Je pense qu’à l’avenir, je vais reconsidérer ces genres d’endroits avec une plus grande importance, et réaliser d’autres tests de manière plus systématique pour avoir plus d’expériences à ce sujet ; je ne manquerai pas de vous partager cela.

Ci-dessous: Le prospecteur L’Ange Posey, a réalisé lui aussi un test de lavage dans une rigole au palier de sa porte, et il a fait une belle découverte d’une paillette d’or. Je souhaite le remercier pour ce partage.

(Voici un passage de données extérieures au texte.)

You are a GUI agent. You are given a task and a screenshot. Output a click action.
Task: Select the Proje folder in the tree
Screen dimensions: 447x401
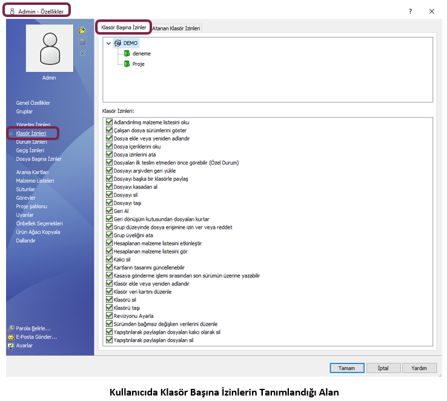click(x=138, y=64)
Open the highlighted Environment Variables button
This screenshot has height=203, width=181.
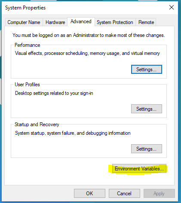tap(139, 169)
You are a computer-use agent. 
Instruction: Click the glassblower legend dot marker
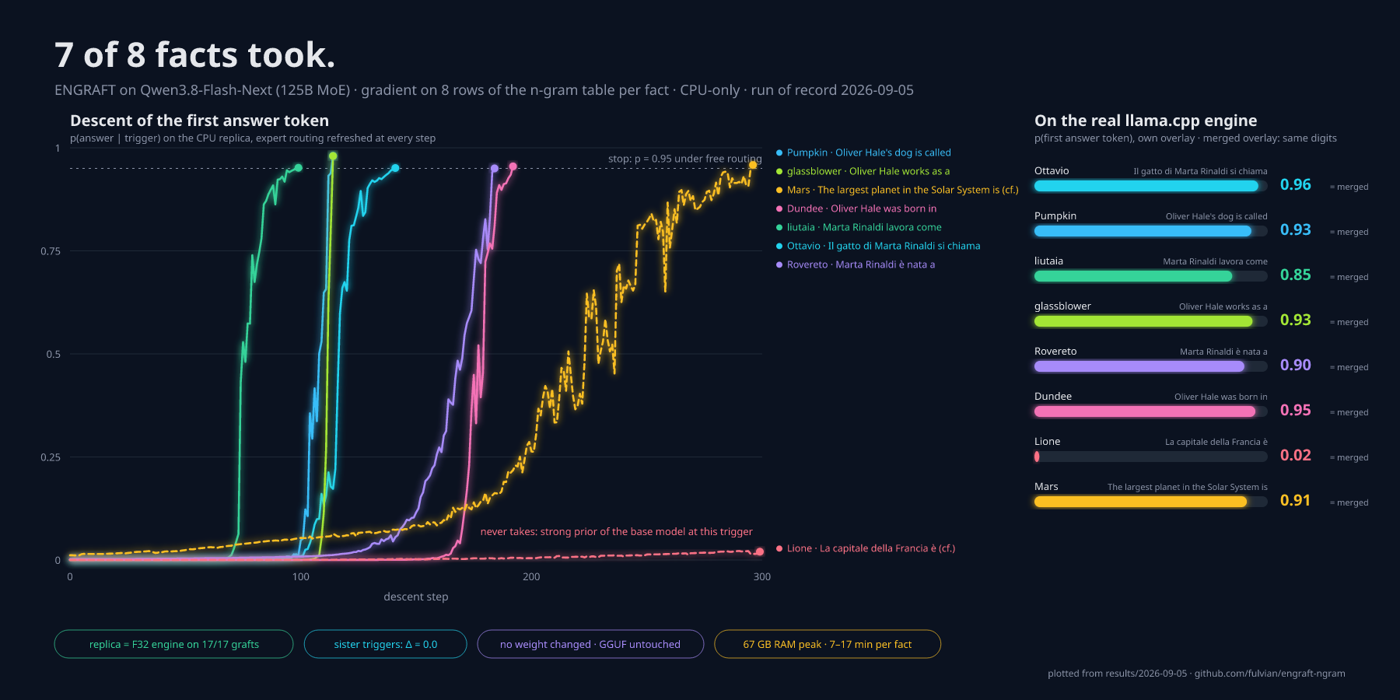click(x=779, y=171)
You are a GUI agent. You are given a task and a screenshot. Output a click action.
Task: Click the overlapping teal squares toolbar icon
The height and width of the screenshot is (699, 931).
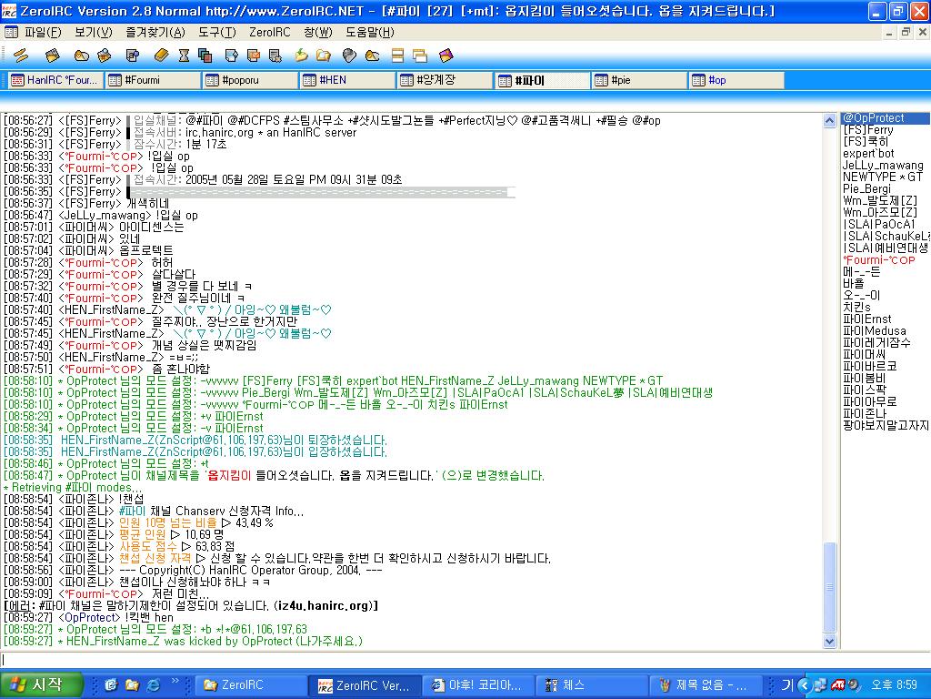[206, 56]
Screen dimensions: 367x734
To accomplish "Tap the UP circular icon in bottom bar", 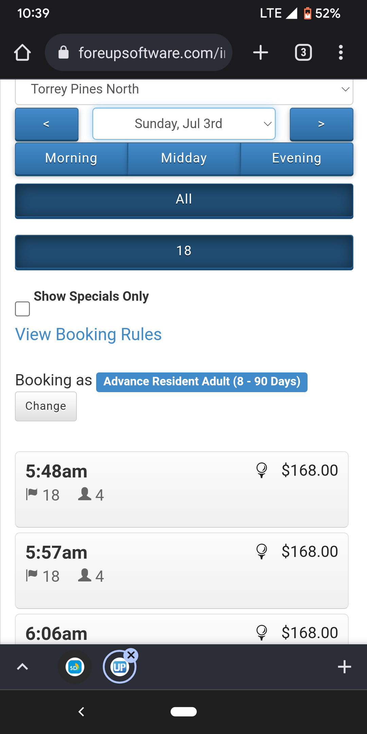I will click(x=119, y=667).
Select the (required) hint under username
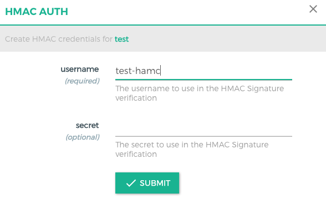This screenshot has height=208, width=326. coord(82,81)
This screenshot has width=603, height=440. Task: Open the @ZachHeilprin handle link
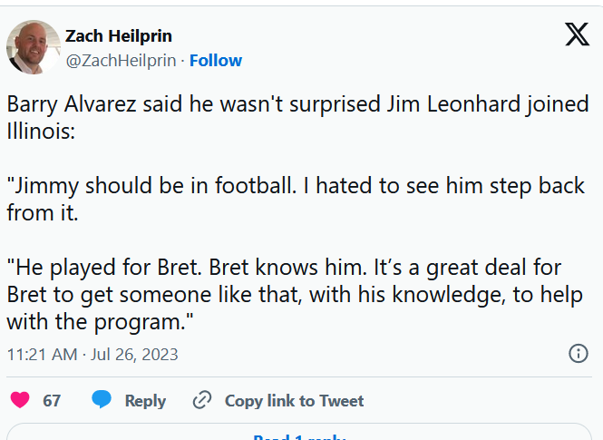point(121,61)
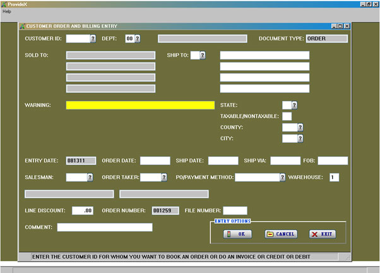Open the Dept lookup question mark icon
This screenshot has width=380, height=273.
pyautogui.click(x=138, y=39)
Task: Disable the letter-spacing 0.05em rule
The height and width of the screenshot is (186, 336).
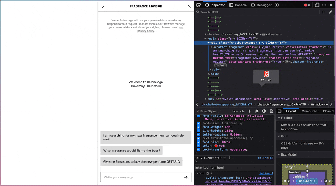Action: [199, 135]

Facebook: https://www.facebook.com/matthieu.carpentey.52

Références

Livres

Orpaillage:

  • Je vous recommande aussi la lecture attentive du livre sur l’orpaillage de P. Proust, datant de 1920, intitulé Prospection, gisements, extraction de l’or, des éditions Gauthier-Villars et Cie. Livre disponible ici.
  • Le livre français édité par le BRGM et écrit par Christian Guiollard, et intitulé le Guide pratique du chercheur d’or en France, cet ouvrage est une référence. Il y a un large chapitre de cours sur l’or alluvionnaire. Tous les livres de cet auteur qui est aussi historien des mines d’or française, sont à lire. Livre disponible à l’achat sur le site de la Fnac.
  • Le livre de référence écrit en anglais que je vous recommande, intitulé Handbook of gold exploration and evaluation, écrit par Eoin H. Macdonald, des éditions Woodhead Publishing, disponible ici.

Vidéos

  • Le prospecteur Tad Unusual présente une vidéo très intéressante dans laquelle il entreprend l’expérience de laver un dépôt sableux dans sa gouttière devant chez lui, comme moi il y a trouvé un peu d’or, je ne suis pas le seul. Lien vidéo ici: https://youtu.be/lkVYKwFoNe8
  • Le chercheur d’or Bryan Prospector utilise lui aussi un tuyau annelé pour laver ses sables et concentrer les particules lourdes et les sables noirs, en utilisant une pompe à circuit fermé. Lien direct vers la vidéo ici: https://youtu.be/MntNRQCmEdA
* Le détective de l’or

NB. Pour des raisons évidentes de préservation des lieux sauvages et des biotopes, je ne divulguerai pas les localisations précises de mes recherches. Car je tiens à conserver en l’état et à l’abris des curieux, des touristes, des fâcheux, de vénaux ou des mercantiles ces endroits magnifiques et magiques.

Si vous orpaillez, rebouchez vos trous! Respectez l’environnement et ne laissez aucune trace de votre passage!